§ EJERCICIOS
a) Convierte en una lista breve el párrafo del extracto que empieza con «Otra innovación que ha alterado» y conserva sus datos principales.
b) Indica si cada afirmación coincide con el extracto: (i) en la última década la flota de drones de Estados Unidos pasó de 50 a más de 7.000; (ii) la mayoría de los demás países que tienen drones disponen de tecnologías tan sofisticadas como las estadounidenses; (iii) el GlobalHawk se ha empleado contra las milicias islamistas de Somalia. Responde sí o no y cita las palabras del extracto que lo deciden.

§ EXTRACTO DEL DOCUMENTO
━━━━━━━━━━━━━━━━━━━━

Otra innovación que ha alterado drásticamente el curso de la guerra son los drones. Estos aviones sin tripulantes pueden ser pilotados a control remoto desde grandes distancias y permanecer en el cielo a gran altura durante largas horas. Los drones que operan en Pakistán, Afganistán o Yemen, por ejemplo, son controlados desde Nevada. Estos aviones teledirigidos tienen sofisticadas cámaras de vídeo o misiles de precisión letal. Es lo más parecido a librar combates con una play-station, pero con consecuencias reales. Así, los pilotos estadounidenses dirigen ataques de sus drones contra las guaridas de Al Qaeda en la frontera afgano-paquistaní o matan a los jefes de la red terrorista, como el clérigo Anuar el Aulaki, alcanzado en Yemen por un misil lanzado desde un avión no tripulado. Los Predator, de apenas 8 metros de largo y unos 500 kilos de peso, se han empleado contra las milicias islamistas de Somalia. Con el GlobalHawk, el más grande de los drones, el Pentágono vigila las actividades nucleares de Corea del Norte. Los drones más pequeños pueden ser transportados en una mochila y en Afganistán los soldados los lanzan desde donde estén para que, al volar detrás de las montañas, transmitan imágenes de las posiciones enemigas. El prototipo más diminuto de estos aviones teledirigidos cabe en una mano y pesa 19 gramos.
En la última década, la flota de drones de Estados Unidos ha pasado de 50 a más de 7.000, repartidos por diversas bases en Turquía, las islas Seychelles, Etiopía, Yibuti o la península Arábiga.
Estados Unidos ya no es, por supuesto, el único que ha dotado a sus fuerzas armadas con drones. Muchos otros países ya los tienen aunque, claro está, la mayoría de ellos no dispone de las sofisticadas tecnologías de los aparatos estadounidenses.

━━━━━━━━━━━━━━━━━━━━

Fragmentos de un conjunto de datos:

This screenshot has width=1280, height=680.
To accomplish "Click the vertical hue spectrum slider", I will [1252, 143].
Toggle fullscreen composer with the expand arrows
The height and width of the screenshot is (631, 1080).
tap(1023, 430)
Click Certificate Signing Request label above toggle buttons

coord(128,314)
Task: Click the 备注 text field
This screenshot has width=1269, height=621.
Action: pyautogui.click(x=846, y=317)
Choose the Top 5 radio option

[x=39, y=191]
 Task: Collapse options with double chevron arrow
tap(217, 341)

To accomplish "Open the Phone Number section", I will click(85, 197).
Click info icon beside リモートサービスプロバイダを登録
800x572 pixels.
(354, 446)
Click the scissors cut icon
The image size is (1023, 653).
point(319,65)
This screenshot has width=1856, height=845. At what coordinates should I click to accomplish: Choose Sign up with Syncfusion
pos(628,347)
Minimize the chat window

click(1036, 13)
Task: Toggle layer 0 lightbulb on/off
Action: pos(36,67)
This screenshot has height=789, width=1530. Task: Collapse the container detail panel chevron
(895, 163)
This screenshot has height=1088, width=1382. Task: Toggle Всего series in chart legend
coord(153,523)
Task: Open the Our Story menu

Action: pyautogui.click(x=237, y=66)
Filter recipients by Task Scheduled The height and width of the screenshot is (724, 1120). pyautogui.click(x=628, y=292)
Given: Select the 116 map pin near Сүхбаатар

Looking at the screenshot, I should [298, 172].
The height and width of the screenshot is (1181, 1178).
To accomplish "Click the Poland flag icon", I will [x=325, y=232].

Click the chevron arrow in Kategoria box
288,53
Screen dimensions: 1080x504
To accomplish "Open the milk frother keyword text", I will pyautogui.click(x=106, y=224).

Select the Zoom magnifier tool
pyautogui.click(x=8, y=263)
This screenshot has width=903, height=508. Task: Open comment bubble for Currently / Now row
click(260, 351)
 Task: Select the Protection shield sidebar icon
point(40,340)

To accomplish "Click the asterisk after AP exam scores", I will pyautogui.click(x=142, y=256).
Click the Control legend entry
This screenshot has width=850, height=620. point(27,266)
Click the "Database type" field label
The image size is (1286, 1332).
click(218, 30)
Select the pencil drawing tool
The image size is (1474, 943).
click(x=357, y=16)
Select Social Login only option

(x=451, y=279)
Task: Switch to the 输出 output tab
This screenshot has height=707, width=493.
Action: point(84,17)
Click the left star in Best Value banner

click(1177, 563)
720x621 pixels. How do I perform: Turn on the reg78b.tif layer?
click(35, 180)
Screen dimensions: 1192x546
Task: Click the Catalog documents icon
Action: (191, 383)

━━━━━━━━━━━━━━━━━━━━

§ RESPUESTAS POR TAREA
a)
- Los drones son una innovación que ha alterado drásticamente el curso de la guerra.
- Son aviones sin tripulantes. Se pilotan a control remoto desde grandes distancias y pueden permanecer a gran altura durante largas horas.
- Los que operan en Pakistán, Afganistán o Yemen se controlan desde Nevada.
- Llevan sofisticadas cámaras de vídeo o misiles de precisión letal.
- Los pilotos estadounidenses los dirigen contra las guaridas de Al Qaeda en la frontera afgano-paquistaní y contra jefes de la red terrorista. Uno de ellos fue el clérigo Anuar el Aulaki, alcanzado en Yemen por un misil lanzado desde un avión no tripulado.
- Los Predator, de apenas 8 metros de largo y unos 500 kilos, se han empleado contra las milicias islamistas de Somalia.
- Con el GlobalHawk, el más grande, el Pentágono vigila las actividades nucleares de Corea del Norte.
- Los más pequeños caben en una mochila. En Afganistán los soldados los lanzan para que transmitan imágenes de las posiciones enemigas detrás de las montañas.
- El prototipo más diminuto cabe en una mano y pesa 19 gramos.

b)
(i) Sí: «En la última década, la flota de drones de Estados Unidos ha pasado de 50 a más de 7.000».
(ii) No: «la mayoría de ellos no dispone de las sofisticadas tecnologías de los aparatos estadounidenses».
(iii) No: «Los Predator, de apenas 8 metros de largo y unos 500 kilos de peso, se han empleado contra las milicias islamistas de Somalia» y «Con el GlobalHawk, el más grande de los drones, el Pentágono vigila las actividades nucleares de Corea del Norte».